Le président de la République Francois Hollande et son homologue afghan Hamid  Karzai tiennent une conférence de presse commune à Kaboul, le 25 mai 2012.
Le président de la République Francois Hollande et son homologue afghan Hamid Karzai tiennent une conférence de presse commune à Kaboul, le 25 mai 2012. - REUTERS/Joel Saget/Pool

Bérénice Dubuc avec Reuters

François Hollande a réaffirmé ce vendredi, lors d'une visite surprise en Afghanistan, sa volonté de retirer d'ici à la fin de l'année les troupes combattantes françaises stationnées dans le pays. Il s'agit de son premier déplacement dans le pays depuis son élection le 6 mai dernier.
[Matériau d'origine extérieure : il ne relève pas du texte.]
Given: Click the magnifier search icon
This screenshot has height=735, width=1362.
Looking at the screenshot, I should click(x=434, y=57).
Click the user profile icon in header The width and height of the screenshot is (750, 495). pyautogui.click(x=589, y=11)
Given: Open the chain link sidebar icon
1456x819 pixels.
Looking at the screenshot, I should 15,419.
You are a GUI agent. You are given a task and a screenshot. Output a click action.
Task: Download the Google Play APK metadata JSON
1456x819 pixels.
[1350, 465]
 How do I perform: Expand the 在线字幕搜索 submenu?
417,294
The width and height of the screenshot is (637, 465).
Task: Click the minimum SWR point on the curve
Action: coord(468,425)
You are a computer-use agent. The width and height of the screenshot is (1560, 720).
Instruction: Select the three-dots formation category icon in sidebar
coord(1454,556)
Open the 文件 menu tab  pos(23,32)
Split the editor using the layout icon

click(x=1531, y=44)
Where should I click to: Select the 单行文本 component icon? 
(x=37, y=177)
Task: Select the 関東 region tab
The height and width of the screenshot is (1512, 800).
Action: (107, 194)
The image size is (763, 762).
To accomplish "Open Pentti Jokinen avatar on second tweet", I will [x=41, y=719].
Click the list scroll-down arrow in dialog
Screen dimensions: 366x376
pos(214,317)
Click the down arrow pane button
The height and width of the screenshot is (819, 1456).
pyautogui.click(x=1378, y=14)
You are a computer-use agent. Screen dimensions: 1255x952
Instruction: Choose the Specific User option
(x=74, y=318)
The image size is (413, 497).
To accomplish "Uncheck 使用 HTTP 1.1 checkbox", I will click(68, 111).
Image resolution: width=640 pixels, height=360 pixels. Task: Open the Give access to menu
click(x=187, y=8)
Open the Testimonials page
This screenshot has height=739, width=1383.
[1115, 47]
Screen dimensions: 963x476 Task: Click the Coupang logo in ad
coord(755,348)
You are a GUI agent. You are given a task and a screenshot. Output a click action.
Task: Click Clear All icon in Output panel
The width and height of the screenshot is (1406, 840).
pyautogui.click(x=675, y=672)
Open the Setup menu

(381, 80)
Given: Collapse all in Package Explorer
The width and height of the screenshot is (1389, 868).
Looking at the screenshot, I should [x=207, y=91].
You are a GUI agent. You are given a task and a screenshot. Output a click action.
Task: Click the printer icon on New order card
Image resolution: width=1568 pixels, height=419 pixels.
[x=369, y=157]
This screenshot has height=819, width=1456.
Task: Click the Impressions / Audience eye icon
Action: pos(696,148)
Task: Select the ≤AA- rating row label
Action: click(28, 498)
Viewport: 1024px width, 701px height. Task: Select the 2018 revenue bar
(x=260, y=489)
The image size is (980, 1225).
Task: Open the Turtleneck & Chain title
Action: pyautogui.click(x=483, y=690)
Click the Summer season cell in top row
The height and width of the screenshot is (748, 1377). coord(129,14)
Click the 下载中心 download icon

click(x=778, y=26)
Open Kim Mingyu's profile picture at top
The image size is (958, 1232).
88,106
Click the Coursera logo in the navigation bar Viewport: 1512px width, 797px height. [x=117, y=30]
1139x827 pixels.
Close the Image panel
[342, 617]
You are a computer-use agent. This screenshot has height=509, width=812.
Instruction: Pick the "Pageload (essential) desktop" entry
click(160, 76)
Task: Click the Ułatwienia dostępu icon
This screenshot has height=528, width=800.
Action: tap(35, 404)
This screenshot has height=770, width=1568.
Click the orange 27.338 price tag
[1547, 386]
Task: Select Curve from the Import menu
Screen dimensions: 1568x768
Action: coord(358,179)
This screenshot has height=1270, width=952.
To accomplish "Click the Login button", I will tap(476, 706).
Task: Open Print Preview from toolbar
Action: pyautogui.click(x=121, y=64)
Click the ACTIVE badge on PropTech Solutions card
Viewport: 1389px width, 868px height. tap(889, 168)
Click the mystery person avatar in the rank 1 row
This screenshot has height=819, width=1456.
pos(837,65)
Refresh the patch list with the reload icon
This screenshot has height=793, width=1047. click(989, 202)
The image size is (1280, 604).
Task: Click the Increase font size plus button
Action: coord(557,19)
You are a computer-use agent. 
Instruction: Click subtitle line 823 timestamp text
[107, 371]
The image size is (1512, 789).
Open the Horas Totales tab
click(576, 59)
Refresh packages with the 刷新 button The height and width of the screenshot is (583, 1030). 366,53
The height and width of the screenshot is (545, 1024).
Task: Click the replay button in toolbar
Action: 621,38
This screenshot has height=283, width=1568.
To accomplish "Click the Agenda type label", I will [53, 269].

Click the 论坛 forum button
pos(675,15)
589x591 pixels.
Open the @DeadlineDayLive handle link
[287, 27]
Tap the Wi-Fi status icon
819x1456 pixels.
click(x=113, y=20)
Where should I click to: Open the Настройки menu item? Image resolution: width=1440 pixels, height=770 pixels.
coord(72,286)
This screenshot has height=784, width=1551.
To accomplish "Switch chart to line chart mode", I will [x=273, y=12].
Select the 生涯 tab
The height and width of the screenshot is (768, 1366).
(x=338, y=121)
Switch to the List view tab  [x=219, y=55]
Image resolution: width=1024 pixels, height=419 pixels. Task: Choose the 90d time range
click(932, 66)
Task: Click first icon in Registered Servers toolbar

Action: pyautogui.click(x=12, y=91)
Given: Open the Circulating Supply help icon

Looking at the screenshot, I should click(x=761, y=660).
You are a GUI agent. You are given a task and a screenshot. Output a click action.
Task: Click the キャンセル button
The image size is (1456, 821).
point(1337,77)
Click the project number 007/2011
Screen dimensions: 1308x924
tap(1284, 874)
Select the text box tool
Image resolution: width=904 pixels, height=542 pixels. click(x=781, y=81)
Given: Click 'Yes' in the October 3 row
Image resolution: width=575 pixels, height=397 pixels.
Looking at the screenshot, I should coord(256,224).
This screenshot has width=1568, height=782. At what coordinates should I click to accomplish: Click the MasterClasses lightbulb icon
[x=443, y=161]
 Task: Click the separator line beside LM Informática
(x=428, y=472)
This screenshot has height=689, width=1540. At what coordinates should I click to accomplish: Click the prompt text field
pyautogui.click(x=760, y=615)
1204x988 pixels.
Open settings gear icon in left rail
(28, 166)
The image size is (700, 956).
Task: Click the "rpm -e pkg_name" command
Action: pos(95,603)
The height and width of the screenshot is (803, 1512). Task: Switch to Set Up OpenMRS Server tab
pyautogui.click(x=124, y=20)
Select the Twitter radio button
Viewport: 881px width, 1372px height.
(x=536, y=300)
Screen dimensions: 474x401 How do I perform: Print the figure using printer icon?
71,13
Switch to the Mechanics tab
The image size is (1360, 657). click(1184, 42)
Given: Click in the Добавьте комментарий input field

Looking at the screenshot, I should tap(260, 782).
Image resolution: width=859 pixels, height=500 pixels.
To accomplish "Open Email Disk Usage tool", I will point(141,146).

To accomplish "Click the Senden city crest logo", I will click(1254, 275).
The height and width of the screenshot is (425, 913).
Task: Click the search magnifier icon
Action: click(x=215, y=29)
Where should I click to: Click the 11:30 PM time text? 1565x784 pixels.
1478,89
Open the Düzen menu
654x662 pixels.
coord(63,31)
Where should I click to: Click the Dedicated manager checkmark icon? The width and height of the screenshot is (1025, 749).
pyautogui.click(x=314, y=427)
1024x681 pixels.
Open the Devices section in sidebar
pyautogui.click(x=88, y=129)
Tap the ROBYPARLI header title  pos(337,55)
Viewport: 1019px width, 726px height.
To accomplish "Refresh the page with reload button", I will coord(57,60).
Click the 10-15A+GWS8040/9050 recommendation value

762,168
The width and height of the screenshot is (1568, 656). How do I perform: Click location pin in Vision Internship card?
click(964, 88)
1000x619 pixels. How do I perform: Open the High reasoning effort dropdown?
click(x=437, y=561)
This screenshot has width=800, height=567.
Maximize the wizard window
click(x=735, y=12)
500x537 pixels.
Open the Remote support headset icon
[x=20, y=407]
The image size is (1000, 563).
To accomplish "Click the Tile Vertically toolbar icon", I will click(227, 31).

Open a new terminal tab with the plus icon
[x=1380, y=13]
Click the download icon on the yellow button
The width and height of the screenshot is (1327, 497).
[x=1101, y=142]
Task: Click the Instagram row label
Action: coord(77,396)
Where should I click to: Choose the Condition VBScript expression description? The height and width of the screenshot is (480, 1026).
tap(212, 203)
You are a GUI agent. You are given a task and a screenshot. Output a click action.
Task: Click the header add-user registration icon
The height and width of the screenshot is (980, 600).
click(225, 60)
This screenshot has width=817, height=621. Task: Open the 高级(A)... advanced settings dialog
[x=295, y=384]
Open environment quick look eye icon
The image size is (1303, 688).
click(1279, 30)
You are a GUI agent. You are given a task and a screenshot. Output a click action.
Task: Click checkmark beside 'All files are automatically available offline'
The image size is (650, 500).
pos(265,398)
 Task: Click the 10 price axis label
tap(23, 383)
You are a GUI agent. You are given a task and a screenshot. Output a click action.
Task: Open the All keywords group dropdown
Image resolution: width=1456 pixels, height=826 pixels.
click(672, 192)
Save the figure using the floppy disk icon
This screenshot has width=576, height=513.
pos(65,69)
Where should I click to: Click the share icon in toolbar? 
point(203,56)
Le nouveau président de la République, chef des armées, est resté environ huit heures sur le sol afghan, où il rencontré des soldats, déjeuné avec son homologue afghan Hamid Karzaï, avec qui il a tenu une conférence de presse, avant de rencontrer la communauté française.

Arrivé à Kaboul en début de matinée, le chef de l'Etat s'est d'abord rendu en hélicoptère sur la base de Nijrab, dans la province de la Kapisa, où il a écouté une Marseillaise a cappella, puis s'est adressé aux soldats français, engagés au sein de la Force Internationale d'Assistance à la Sécurité (Isaf) de l'Otan. «Merci de ce que vous avez accompli pour la France, de ce que vous faites pour l'Afghanistan», leur a-t-il dit avant d'expliquer que le départ «non négociable» des quelque 3.400 soldats français encore en Afghanistan «sera ordonné et coordonné (...) en bonne intelligence avec nos alliés».

«Fin 2012, il n'y aura plus de troupes combattantes»

«Le temps de la souveraineté afghane est venu», a ajouté François Hollande, qui était accompagné du ministre des Affaires étrangères, Laurent Fabius, du ministre de la Défense, Jean-Yves Le Drian, de l'amiral Edouard Guillaud, chef d'état-major des armées et du général Benoît Puga, chef d'état-major particulier du président. «La menace terroriste qui visait notre territoire, sans avoir totalement disparu, a été en partie jugulée.»

Ce retrait commencera par celui des troupes combattantes, qui sera achevé avant la fin de l'année et concernera 2.000 personnes, a-t-il ensuite précisé lors d'une conférence de presse commune avec Hamid Karzaï à Kaboul. «Fin 2012, il n'y aura plus de troupes combattantes», a-t-il dit. «Nous rapatrierons 2.000 personnes.» Des militaires français resteront sur place pendant quelques mois en 2013 pour gérer le rapatriement du matériel, mais aussi dans le cadre de missions de formation de l'armée afghane, a ajouté François Hollande.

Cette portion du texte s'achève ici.